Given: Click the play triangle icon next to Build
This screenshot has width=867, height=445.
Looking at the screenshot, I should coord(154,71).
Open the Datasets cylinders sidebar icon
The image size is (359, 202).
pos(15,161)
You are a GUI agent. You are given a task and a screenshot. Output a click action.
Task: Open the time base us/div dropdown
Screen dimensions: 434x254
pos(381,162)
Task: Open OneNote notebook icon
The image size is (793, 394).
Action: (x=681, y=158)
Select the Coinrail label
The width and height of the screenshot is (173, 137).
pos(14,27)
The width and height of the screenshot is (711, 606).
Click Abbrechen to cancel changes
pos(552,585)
····················
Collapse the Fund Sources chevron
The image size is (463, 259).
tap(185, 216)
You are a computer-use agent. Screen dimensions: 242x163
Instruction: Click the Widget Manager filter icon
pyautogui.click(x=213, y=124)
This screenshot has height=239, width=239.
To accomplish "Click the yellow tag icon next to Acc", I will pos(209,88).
····················
### WHAT TO DO
In the entries above, restate word for word the lines between the one holding "Collapse the Fund Sources chevron" and the one holding "This screenshot has height=239, width=239.", inclusive, and nothing besides.

### RESPONSE AREA
Collapse the Fund Sources chevron
The image size is (463, 259).
tap(185, 216)
You are a computer-use agent. Screen dimensions: 242x163
Instruction: Click the Widget Manager filter icon
pyautogui.click(x=213, y=124)
This screenshot has height=239, width=239.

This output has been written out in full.